In “Happy Carl Sagan Day” (The Best Schools, November 12, 2011) James Barham offers to help us celebrate the late, great Carl Sagan (1934-1996), along with thousands of atheists and “skeptics”:
Wait a minute. The great who?
If you are under the age of 40, it is unlikely you’ve ever heard of Carl Sagan (1934–1996). He was an astronomer at Cornell University, who enjoyed a brief hour of celebrity in the early 1980s with some pretty good popular science books and an interesting TV series called Cosmos. Maybe you can still catch the reruns on the Discovery Channel or someplace.
Today, though, he is mostly remembered for being lampooned as the guy who repeated the phrase ”billions and billions of stars” at every opportunity with a special smarmy emphasis. I think it was supposed to be about putting all those late-20th-century folks who still thought the earth was at the center of the universe in their place.
They still cite the “billions and billions”TM schtick today, for the same purpose, usually without acknowledgement. Some persist in seeing the fact that Sagan was never elected to the National Academy of Sciences as due to envy. In his case, it’s more likely that they realized that there just wasn’t much science, as such, in what he was saying.
Sagan’s greatest legacy is this: He cemented in popular media and culture the following assumptions about the relationship between “science” and “religion”:
“Science” is about the presumed accidental nature of our universe. “Religion” is about the evidence for fine-tuning.

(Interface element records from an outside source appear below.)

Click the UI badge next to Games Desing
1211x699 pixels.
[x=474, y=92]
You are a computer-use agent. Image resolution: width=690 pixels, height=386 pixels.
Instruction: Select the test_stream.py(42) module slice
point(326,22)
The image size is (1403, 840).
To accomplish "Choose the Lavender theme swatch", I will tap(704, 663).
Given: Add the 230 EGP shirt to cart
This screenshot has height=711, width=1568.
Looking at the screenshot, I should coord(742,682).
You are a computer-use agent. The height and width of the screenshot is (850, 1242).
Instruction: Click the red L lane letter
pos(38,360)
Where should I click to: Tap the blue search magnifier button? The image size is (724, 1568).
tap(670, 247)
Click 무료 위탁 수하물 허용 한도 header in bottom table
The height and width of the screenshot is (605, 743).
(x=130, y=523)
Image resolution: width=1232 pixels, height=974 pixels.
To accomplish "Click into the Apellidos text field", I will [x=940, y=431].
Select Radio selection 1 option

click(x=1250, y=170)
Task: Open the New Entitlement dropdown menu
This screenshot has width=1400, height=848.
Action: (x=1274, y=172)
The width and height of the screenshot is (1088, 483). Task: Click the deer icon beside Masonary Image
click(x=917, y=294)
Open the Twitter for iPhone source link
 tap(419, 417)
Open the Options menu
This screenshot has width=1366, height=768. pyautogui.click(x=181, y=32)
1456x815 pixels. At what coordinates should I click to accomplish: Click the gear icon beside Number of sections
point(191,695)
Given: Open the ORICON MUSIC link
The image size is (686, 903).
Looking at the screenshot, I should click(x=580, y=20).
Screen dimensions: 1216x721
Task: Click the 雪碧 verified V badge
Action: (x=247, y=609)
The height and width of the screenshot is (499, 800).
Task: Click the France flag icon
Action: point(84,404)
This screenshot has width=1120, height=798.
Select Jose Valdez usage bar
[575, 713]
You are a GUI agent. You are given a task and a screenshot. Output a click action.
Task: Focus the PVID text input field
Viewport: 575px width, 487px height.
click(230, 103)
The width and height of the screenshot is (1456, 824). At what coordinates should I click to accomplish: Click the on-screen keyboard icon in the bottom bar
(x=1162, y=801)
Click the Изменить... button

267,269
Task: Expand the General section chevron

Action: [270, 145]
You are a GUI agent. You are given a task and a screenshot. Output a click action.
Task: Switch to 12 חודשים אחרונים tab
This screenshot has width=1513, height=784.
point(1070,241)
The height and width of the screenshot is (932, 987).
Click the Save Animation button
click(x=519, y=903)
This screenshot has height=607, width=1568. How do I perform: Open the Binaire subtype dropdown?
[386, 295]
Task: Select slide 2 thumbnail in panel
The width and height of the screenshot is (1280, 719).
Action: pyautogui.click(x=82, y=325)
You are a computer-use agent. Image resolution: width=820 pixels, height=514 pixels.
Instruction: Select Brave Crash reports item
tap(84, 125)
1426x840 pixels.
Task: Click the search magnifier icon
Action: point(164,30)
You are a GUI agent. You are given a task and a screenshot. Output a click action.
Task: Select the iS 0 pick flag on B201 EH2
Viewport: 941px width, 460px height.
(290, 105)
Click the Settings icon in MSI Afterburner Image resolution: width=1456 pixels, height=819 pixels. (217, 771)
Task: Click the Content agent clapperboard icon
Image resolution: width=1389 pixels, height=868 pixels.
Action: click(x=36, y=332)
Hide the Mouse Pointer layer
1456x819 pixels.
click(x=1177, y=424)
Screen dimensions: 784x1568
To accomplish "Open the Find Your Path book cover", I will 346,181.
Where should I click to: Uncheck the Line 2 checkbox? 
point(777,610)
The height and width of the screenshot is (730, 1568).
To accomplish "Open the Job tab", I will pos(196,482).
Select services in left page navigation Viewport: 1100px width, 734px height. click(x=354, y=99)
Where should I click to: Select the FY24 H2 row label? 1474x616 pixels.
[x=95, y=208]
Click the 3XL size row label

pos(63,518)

“Science” argues that if Earth is fine-tuned for life, there “must be” billions and billions of Earths out there, plus aliens galore. “Religion” points out that we have no single bit of evidence for any of them.
“Science” says most DNA is junk. “Religion” says, wait and see. We did, and guess what?
“Science” claims that apes will one day write autobiographies. “Religion” claims that there is no evidence of any such thing, and points to the low quality of the evidence that apes are just like people.
Sagan was hardly the pioneer in this area, but he played a key role in establishing that the “science” of popular media is mostly bunk directed at supporting atheism and that any evidence-based assessment of life in our cosmos is the province of “religion” – where people tend to classify us.
Nice goin’, dude. The UD News desk salutes ya!